That's the problem with custom chips, you can possibly design a wideo chip that will come close to the Nvidia chips of today, let alone those of 2010, wo12 etc. A custom chip is in you machine forever, if I want to upgrade to the latest Nvidia card it takes 2 minutes to open the case, pop out one card and pop in a new one. Plus Nvidia has thousands of employees working on these cards. There's just no way a few hundred Amiga fans can outdo Nvidia, Custom chips just create headache because some joker thinks they can write directly to them and then you can't upgrade because your software breaks.

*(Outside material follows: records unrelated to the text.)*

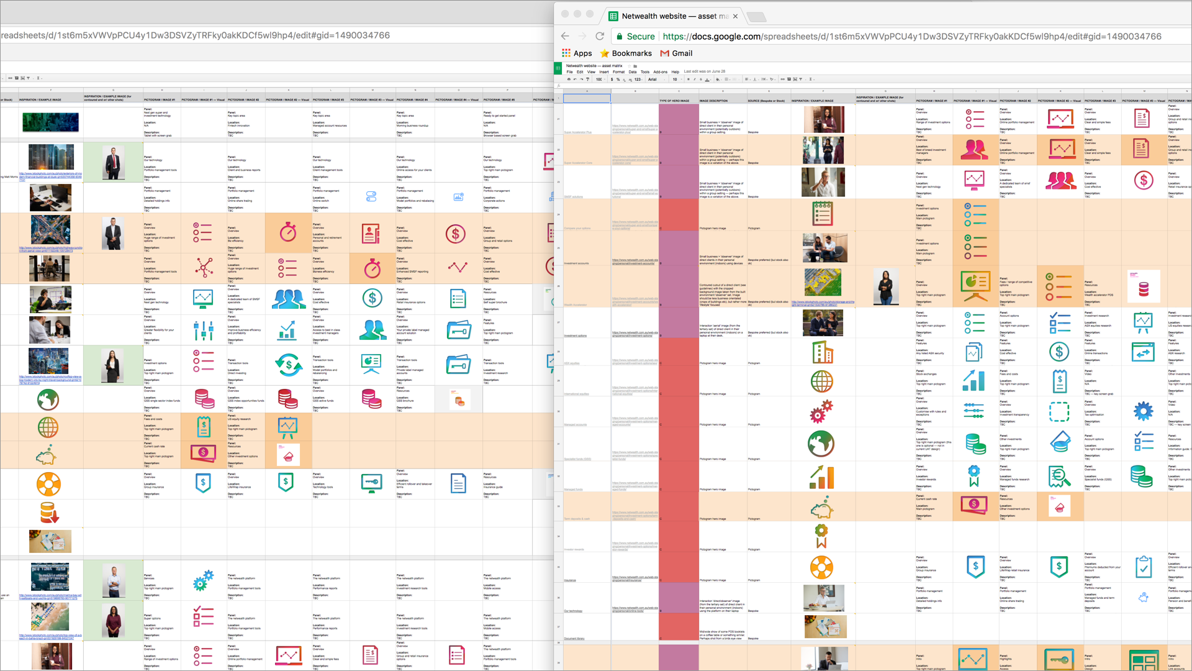Toggle bold formatting in toolbar

(x=688, y=79)
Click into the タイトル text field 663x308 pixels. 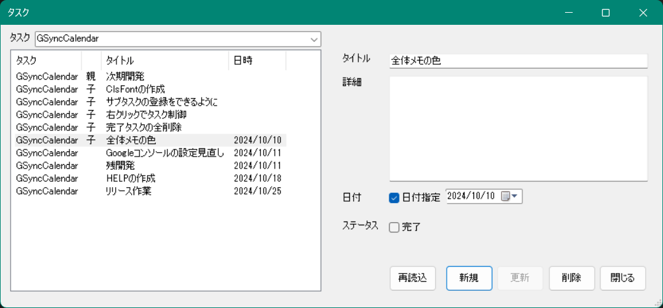coord(518,61)

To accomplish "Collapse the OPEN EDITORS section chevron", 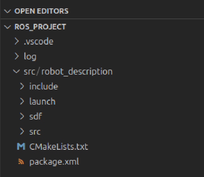I will (7, 11).
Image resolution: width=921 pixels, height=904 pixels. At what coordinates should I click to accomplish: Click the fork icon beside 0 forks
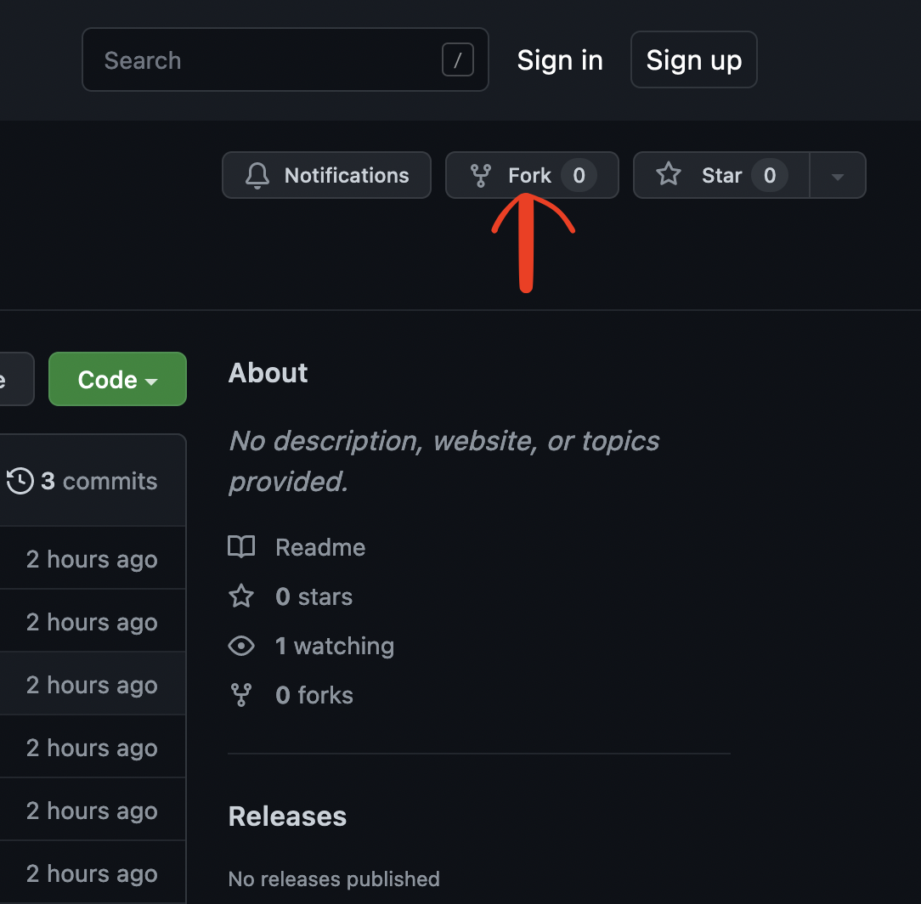(241, 695)
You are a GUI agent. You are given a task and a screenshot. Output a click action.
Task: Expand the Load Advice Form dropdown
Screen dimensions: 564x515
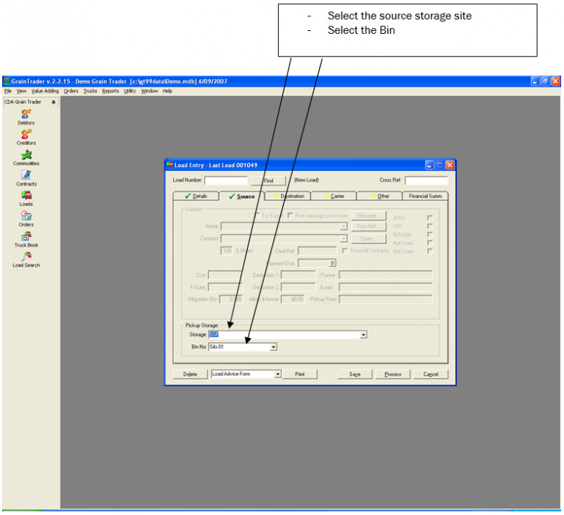pyautogui.click(x=278, y=374)
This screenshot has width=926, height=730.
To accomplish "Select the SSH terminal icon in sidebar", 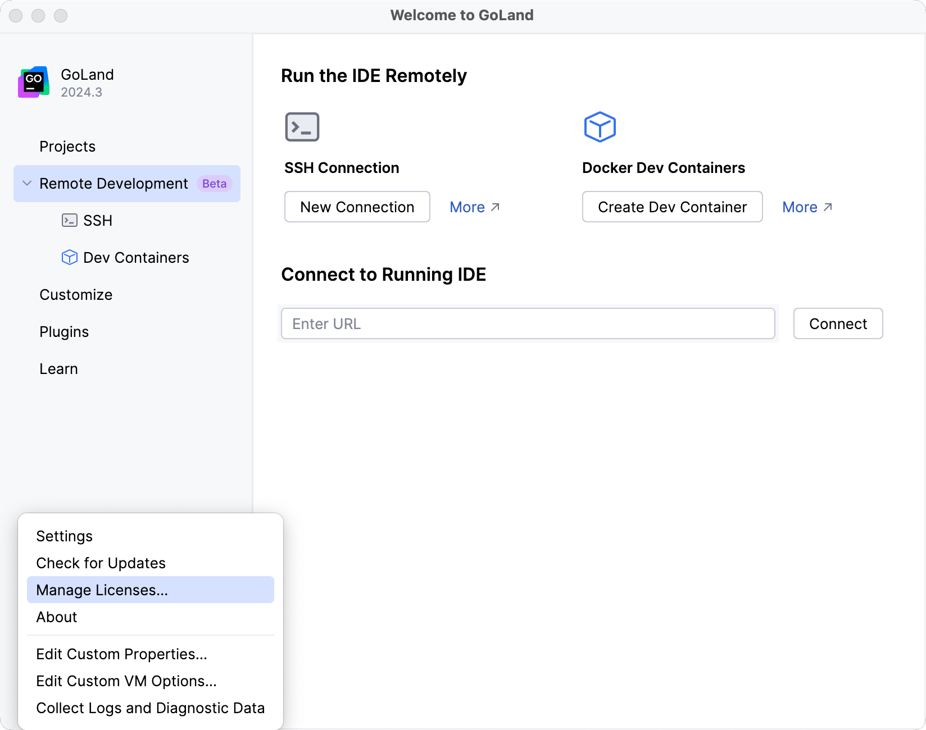I will (x=69, y=220).
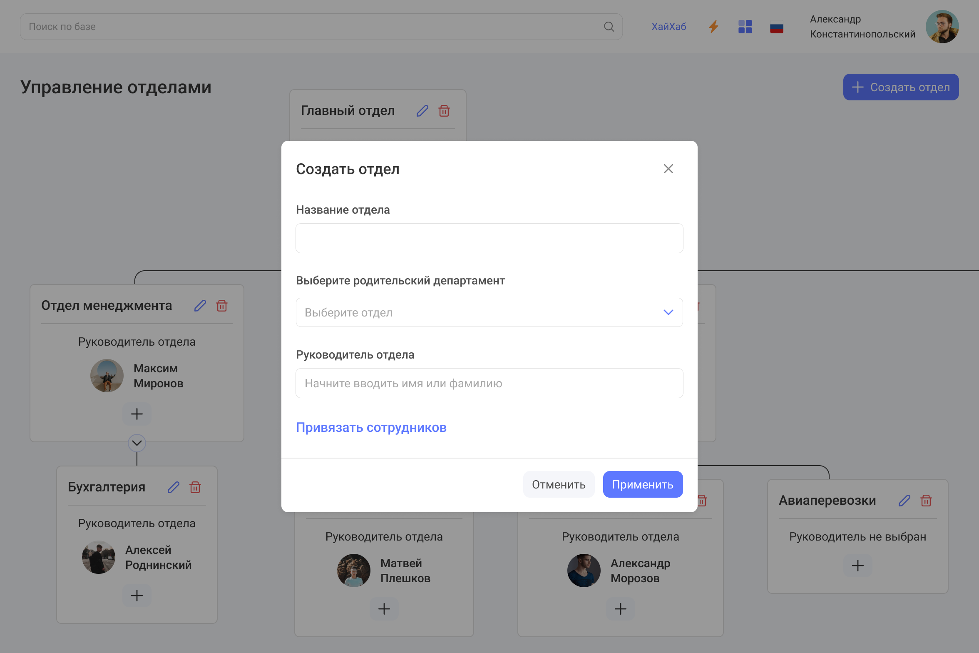
Task: Delete "Главный отдел" using trash icon
Action: coord(444,111)
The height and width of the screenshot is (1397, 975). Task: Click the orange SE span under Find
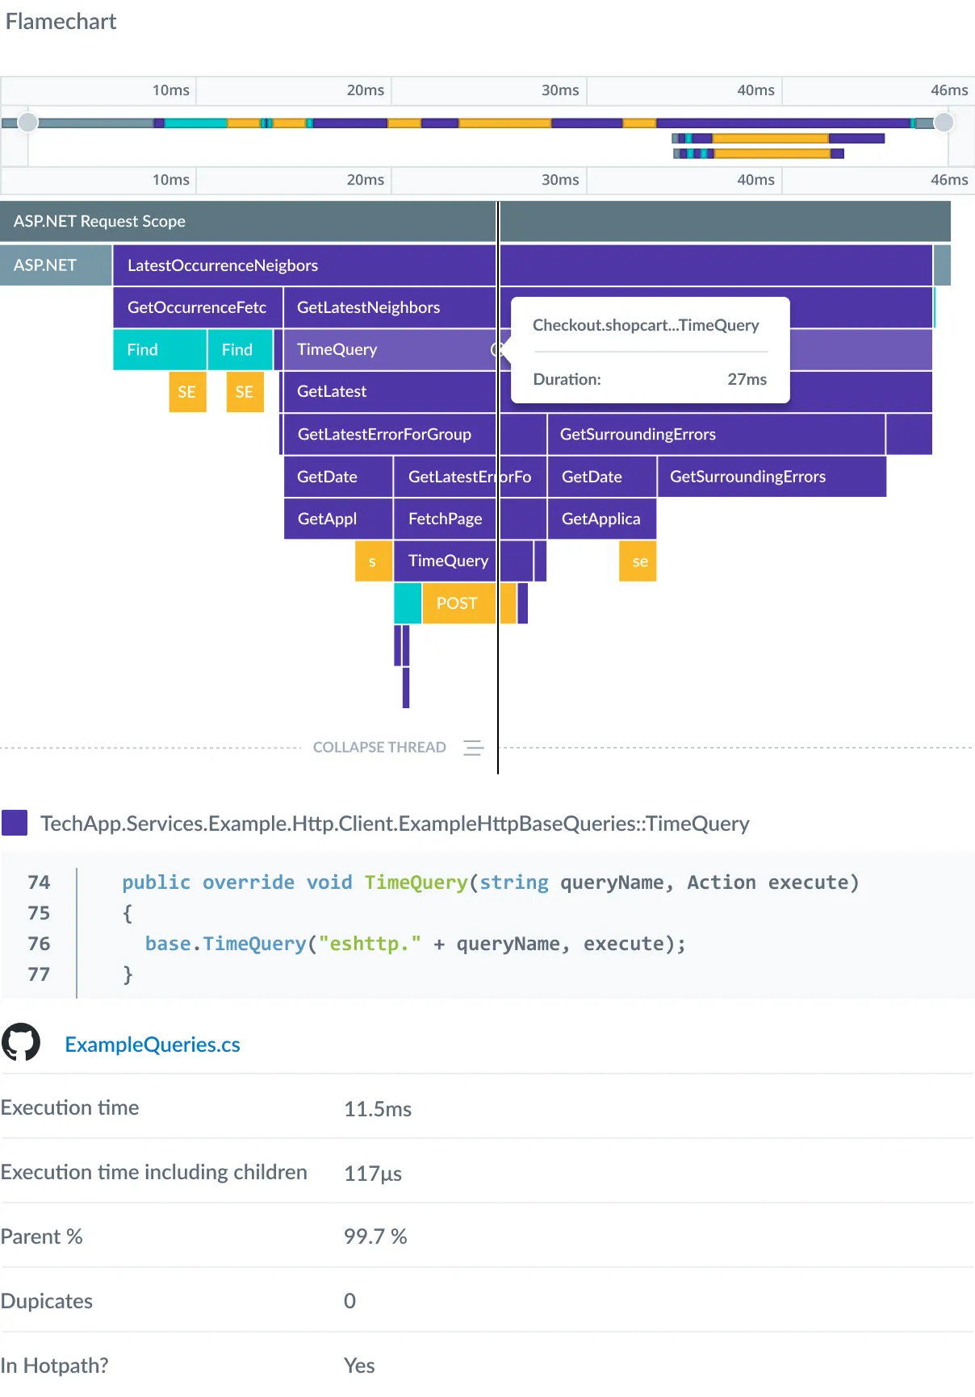click(x=186, y=393)
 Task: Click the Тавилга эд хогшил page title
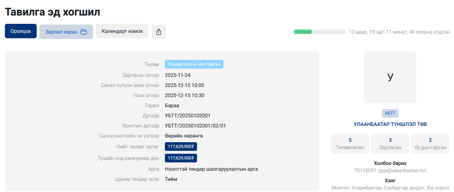(52, 12)
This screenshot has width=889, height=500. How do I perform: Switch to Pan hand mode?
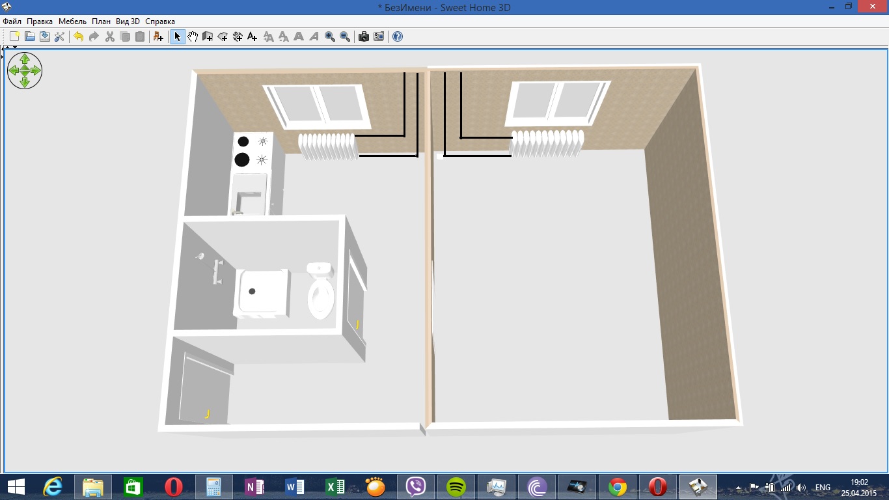pyautogui.click(x=193, y=36)
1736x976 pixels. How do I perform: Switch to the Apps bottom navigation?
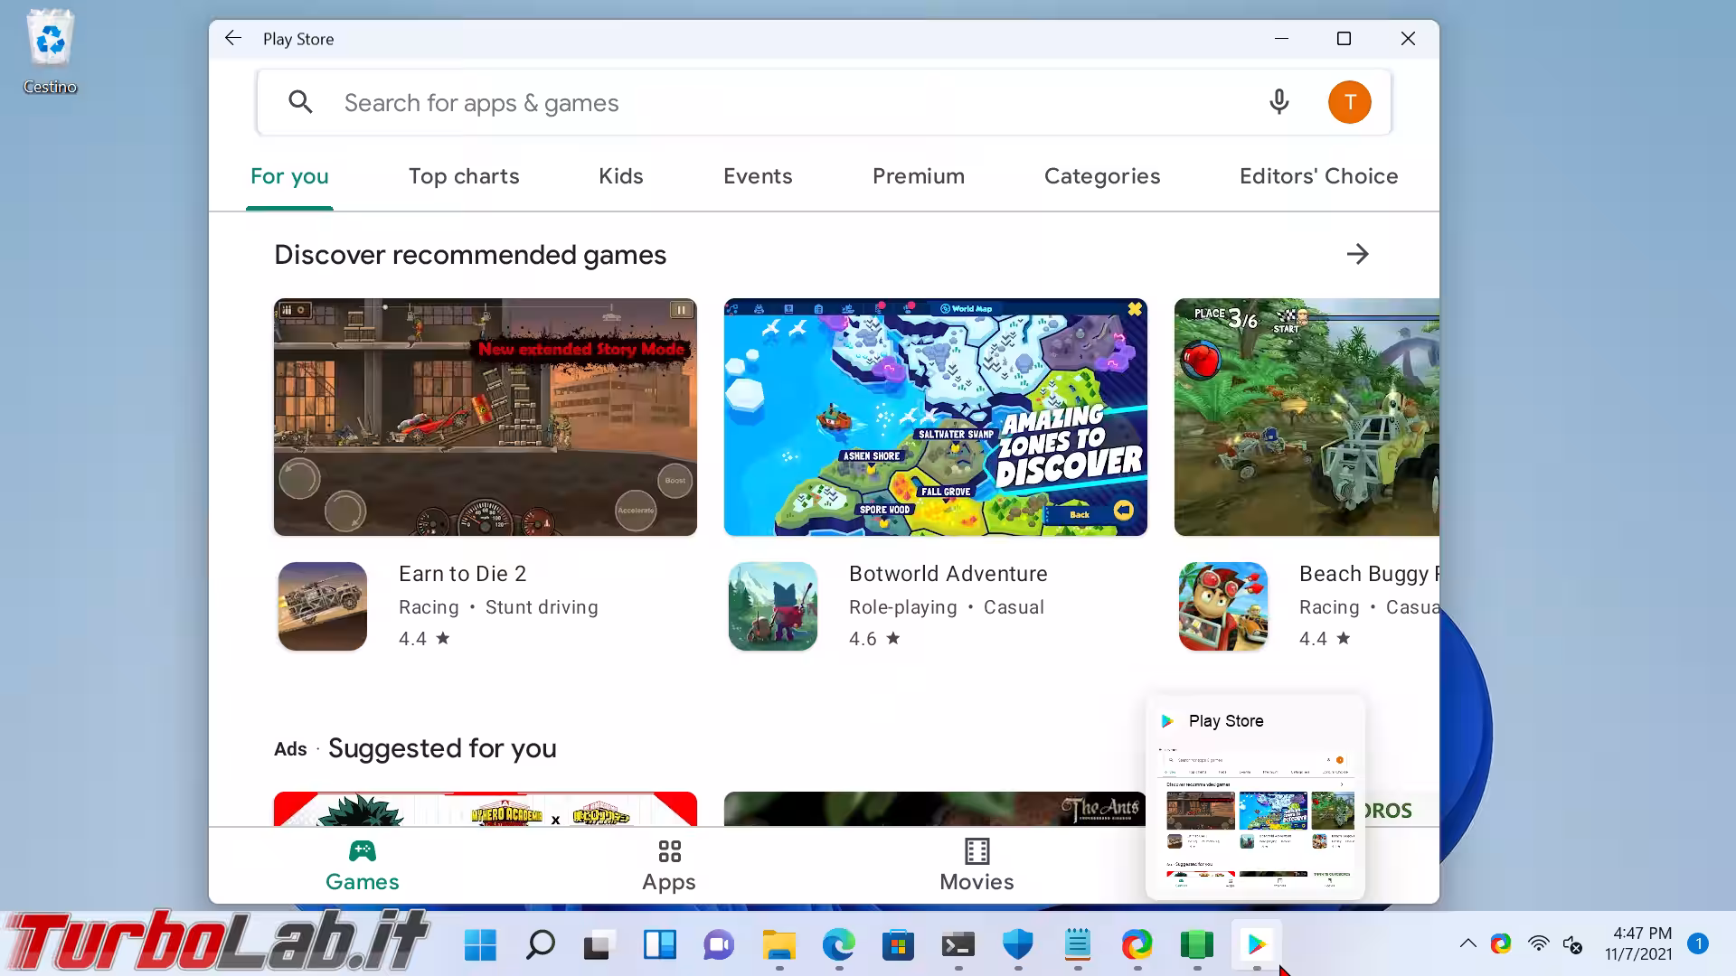(x=669, y=865)
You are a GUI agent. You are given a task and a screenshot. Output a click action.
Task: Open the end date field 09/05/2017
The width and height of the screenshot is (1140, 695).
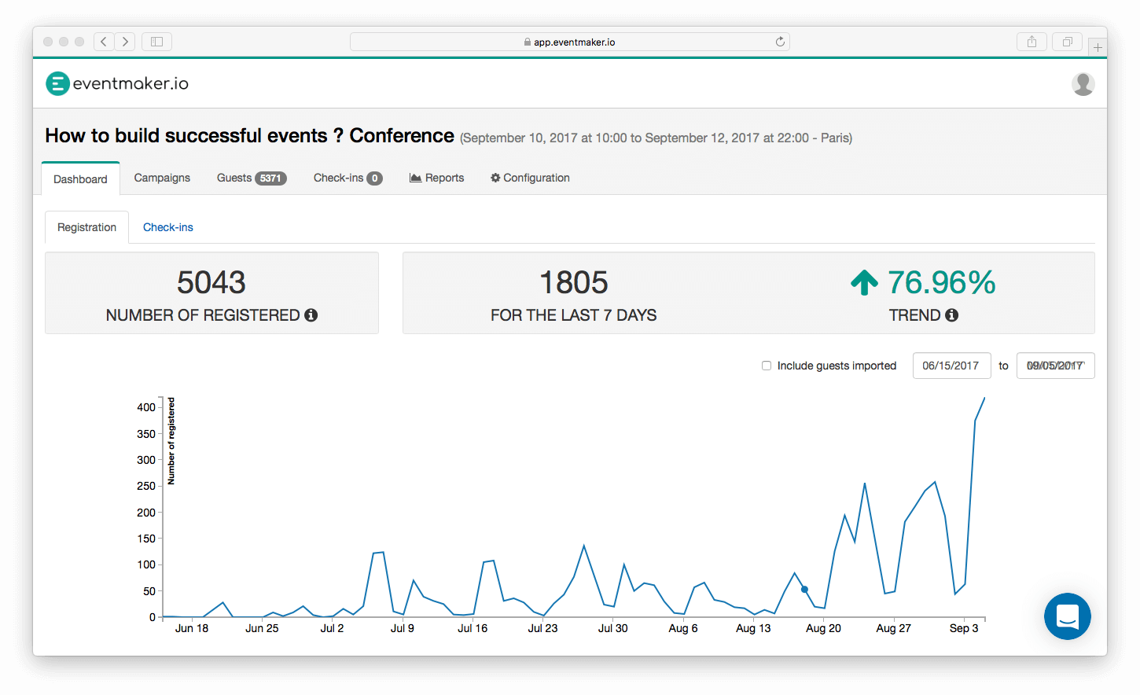point(1054,366)
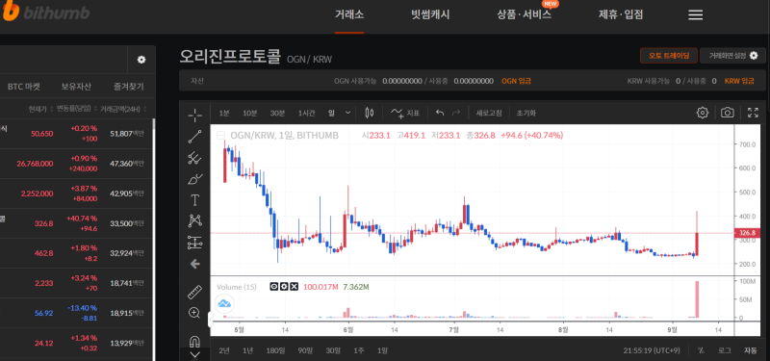This screenshot has height=361, width=770.
Task: Take a chart snapshot with camera icon
Action: 728,113
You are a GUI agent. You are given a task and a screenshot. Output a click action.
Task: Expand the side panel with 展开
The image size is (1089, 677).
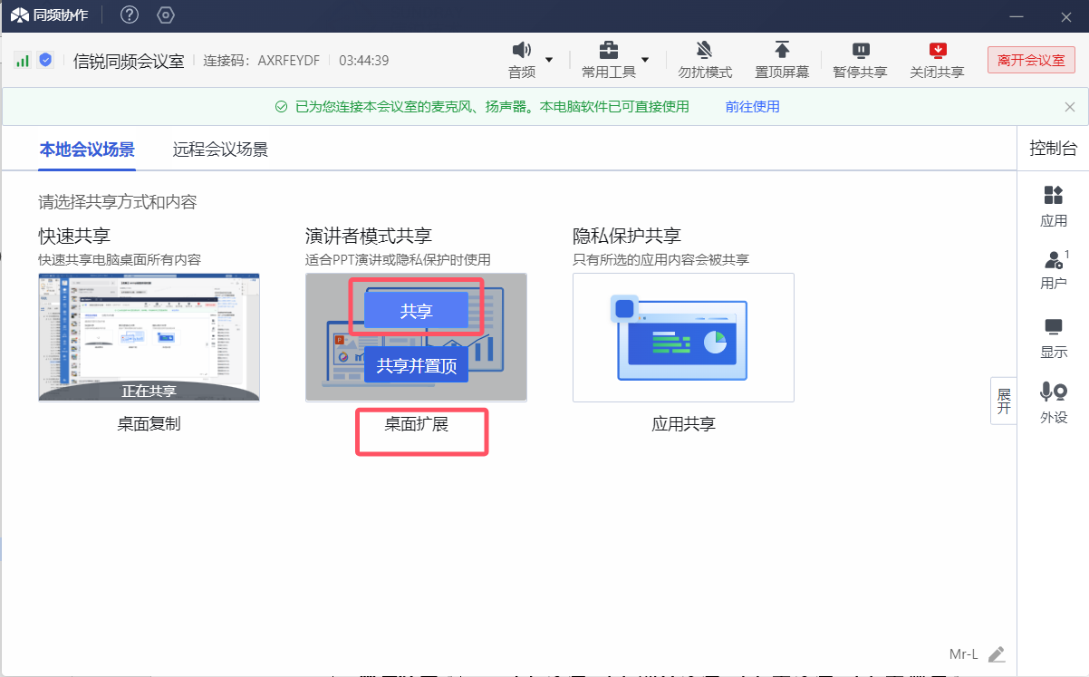pyautogui.click(x=1003, y=401)
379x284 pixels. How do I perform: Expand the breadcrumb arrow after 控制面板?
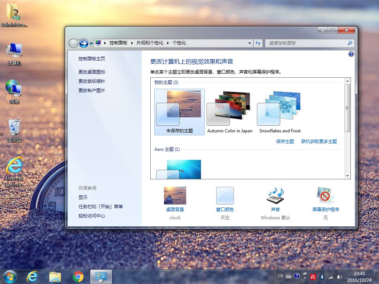point(132,43)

There's really two roads here, a modern Amiga inspired by Classic Amigas or a reimplimented retro machine with a tweek here and there. There's a fundamental choice. You need to choice, abandon state of the art or abandon classic except as UAE.
There is no way to make classic modern, we are at the same fork in the road Apple was at in 1997. I'm not saying we need to make the same choice, Apple pretty much owns "state of the art" and the competition is hard, maybe a retro games box has a better chance, retro-gaming with the some retro-computing on the side may be a good niche for Amiga. The Amiga has been state of the art in a decade and a half.
The sad thing is, no matter what the choice the community will grow smaller, and neither way offers a guarantee of success.